As for the latter, Palestinian Authority strongman Mahmoud Abbas has been taking all sorts of unilateral actions that effectively gut the legal obligations placed on the PA by the 1993 Oslo accords. We even knew that Abbas was considering a move to void Oslo — but when he did it on Wednesday, it still had the power to shock.

We should be beyond this now. Surely, if the last few years have taught us anything, it’s that anything can happen. Think of all the events no one saw coming even though there was plenty of evidence they might happen:

The week before the 2012 election was dominated by a freak hurricane that flooded the Northeast and froze the presidential race.

The economy of Greece melted down, threatening not only its own future but that of the common European currency.

China’s economy, the engine of worldwide growth, suddenly slowed down in a manner that took practically every bank and banker and hedge funder and financial analyst aback.

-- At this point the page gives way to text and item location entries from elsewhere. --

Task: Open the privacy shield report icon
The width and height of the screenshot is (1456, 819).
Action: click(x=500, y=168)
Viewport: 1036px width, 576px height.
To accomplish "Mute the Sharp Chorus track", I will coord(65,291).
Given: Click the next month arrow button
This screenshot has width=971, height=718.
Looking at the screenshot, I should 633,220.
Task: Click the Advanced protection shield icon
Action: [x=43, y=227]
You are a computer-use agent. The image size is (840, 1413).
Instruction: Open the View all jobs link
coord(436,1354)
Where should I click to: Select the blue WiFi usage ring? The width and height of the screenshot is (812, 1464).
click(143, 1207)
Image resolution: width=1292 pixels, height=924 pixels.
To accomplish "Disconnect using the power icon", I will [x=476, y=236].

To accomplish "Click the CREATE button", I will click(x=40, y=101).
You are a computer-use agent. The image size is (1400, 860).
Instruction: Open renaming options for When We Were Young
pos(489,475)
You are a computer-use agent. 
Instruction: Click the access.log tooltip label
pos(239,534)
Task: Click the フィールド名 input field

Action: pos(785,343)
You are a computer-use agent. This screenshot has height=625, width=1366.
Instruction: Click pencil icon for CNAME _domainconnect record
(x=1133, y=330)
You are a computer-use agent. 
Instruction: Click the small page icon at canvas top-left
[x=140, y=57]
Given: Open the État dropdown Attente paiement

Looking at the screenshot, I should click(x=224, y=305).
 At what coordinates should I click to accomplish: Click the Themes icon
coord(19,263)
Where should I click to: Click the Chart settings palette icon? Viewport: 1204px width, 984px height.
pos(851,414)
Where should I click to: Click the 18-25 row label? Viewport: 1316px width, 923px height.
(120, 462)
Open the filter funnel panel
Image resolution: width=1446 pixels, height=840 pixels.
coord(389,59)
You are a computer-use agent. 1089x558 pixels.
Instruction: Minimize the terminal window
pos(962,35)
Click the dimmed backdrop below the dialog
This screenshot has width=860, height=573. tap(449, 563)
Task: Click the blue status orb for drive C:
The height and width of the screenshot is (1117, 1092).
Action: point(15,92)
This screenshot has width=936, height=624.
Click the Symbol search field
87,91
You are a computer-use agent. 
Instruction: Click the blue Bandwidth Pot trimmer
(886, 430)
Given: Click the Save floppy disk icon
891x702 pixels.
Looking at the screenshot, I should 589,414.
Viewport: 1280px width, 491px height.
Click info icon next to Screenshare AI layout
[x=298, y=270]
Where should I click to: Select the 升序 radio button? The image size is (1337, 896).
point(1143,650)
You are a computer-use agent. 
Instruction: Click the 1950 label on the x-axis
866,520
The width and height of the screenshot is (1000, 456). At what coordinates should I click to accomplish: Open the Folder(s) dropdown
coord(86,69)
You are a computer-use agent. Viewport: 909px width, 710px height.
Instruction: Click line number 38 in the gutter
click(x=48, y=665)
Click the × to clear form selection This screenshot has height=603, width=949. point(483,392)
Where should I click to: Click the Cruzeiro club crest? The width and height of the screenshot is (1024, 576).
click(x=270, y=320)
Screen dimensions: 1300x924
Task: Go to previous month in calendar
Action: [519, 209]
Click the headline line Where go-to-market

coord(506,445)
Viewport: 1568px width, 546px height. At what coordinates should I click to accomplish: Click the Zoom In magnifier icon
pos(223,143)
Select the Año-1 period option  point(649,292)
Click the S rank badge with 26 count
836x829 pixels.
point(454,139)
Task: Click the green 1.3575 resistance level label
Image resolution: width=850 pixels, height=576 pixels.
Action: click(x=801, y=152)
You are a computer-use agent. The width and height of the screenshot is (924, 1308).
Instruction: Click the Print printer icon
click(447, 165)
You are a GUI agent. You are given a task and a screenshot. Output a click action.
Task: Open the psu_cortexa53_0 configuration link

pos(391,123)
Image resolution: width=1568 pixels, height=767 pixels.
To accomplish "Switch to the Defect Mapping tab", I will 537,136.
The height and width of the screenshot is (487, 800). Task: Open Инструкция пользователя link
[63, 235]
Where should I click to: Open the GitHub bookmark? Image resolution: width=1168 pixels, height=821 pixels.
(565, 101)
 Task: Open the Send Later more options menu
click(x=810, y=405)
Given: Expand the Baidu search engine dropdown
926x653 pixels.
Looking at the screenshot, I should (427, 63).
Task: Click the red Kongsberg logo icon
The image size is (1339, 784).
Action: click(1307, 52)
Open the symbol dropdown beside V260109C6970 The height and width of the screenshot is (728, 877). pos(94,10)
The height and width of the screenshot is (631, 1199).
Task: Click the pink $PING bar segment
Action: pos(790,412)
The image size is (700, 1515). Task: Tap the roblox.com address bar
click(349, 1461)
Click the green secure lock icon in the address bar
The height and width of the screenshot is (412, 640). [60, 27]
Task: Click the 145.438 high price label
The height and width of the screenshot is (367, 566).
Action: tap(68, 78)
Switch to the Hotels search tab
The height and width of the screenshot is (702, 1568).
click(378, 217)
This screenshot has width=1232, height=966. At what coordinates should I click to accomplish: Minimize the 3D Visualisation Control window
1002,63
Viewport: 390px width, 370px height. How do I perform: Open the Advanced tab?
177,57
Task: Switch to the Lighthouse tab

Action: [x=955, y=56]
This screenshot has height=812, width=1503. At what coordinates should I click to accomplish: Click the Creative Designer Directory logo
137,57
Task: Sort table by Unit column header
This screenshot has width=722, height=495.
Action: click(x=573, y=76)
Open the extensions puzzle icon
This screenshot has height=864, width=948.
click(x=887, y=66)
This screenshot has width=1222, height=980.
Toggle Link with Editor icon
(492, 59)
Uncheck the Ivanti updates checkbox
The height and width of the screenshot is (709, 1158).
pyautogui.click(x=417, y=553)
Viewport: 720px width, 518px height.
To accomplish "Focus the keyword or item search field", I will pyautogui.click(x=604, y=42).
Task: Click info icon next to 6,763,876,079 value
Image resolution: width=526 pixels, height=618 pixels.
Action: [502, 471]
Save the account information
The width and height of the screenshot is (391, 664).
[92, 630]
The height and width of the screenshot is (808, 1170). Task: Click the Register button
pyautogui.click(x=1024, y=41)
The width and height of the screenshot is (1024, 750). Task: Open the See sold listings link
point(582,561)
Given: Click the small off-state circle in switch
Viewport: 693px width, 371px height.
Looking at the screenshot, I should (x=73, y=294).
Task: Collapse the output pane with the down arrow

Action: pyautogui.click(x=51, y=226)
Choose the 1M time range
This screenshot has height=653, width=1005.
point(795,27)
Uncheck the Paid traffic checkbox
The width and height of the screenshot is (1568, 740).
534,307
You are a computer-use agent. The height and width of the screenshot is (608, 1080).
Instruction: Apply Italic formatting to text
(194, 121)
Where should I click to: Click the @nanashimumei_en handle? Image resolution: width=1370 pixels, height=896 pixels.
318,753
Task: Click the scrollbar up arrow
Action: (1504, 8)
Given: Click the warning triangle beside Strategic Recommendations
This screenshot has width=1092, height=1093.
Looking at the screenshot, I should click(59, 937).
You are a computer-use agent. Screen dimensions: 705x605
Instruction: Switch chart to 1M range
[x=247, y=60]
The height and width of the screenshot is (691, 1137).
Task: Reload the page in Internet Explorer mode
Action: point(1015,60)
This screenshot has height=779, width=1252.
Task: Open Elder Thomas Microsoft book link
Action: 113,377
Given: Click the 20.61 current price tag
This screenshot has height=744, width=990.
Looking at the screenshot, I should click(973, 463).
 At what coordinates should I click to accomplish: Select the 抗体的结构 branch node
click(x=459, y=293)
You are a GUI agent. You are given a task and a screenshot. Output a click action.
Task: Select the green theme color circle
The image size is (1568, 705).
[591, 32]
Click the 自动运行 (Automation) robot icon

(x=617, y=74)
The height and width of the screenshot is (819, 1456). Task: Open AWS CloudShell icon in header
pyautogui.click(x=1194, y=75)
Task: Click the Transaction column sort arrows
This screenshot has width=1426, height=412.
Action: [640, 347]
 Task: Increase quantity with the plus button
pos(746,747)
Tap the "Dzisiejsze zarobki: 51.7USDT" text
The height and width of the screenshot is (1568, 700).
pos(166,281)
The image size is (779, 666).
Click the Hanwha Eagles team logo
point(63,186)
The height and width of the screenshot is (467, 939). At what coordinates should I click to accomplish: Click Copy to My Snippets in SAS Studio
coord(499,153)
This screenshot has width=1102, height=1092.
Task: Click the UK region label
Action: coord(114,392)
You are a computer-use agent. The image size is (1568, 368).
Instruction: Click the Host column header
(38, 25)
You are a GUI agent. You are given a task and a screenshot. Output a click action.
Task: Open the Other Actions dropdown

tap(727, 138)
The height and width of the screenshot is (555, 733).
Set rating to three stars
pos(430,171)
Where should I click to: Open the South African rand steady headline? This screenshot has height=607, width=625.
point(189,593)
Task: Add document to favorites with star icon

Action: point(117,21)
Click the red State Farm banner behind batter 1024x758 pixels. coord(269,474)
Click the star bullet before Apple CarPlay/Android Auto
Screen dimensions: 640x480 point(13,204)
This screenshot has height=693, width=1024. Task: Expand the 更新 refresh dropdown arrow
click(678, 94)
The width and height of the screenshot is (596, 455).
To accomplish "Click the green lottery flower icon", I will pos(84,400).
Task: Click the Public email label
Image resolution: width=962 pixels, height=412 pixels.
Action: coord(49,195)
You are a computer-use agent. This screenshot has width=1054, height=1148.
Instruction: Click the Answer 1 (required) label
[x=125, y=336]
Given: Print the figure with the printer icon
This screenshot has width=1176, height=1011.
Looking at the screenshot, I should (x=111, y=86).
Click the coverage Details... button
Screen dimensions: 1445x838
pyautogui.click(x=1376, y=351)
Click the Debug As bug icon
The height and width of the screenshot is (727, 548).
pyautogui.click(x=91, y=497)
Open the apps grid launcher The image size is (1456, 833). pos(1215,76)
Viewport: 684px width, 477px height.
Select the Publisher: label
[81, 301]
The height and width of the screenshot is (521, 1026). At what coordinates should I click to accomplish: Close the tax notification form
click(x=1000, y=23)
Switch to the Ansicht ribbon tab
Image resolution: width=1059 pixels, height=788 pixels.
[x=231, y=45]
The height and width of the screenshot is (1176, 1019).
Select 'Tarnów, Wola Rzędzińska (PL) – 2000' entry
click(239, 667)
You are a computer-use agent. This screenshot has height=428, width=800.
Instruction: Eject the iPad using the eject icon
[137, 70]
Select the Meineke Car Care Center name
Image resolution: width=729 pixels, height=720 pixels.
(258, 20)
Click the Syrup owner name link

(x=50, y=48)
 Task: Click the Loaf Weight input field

Last summer, 65,000 children from South America suddenly appeared inside America’s southern border.
Also last summer, Russia invaded Ukraine, and for the first time since World War II one European nation seized control of the territory of another.

Here at home, a police shooting and the death of two men in custody led to civic disruptions of a sort unseen in decades.

And, most astonishing, is this:

Imagine going back in time to tell Barack Obama that his failure to strike Syria after its use of chemical weapons crossed his “red line” in 2013 would result in the creation of ISIS and eventually be the motive force behind a massive migration crisis that is likely to alter the destiny of Europe over the next century.

Surely, if he knew now what he didn’t know then, Obama would have bombed Syria back to the Stone Age rather than find himself and the world beset by the multifarious crises he is facing now.

We continue to have conversations about the politics of the near future — the 2016 elections — as though we know what sorts of things will be discussed when people actually go to the polls. We have no idea, but the possibilities are endless:

What if a mild economic downturn causes the state of Illinois or the city of Chicago effectively to go bankrupt?

What if two Supreme Court justices either die or announce their immediate retirement?

What if a catastrophe shuts down one of the two train tunnels connecting New York and New Jersey for an extended period of time, thus creating a commuting and commerce crisis in the world’s banking center?

None of these is likely to happen. But if they don’t, three other things will, and they will be the major discussion points around which we will be choosing our next president.

Oh, and if you think this Syria news marks the high-water news mark for Vladimir Putin and Russia, you better think again.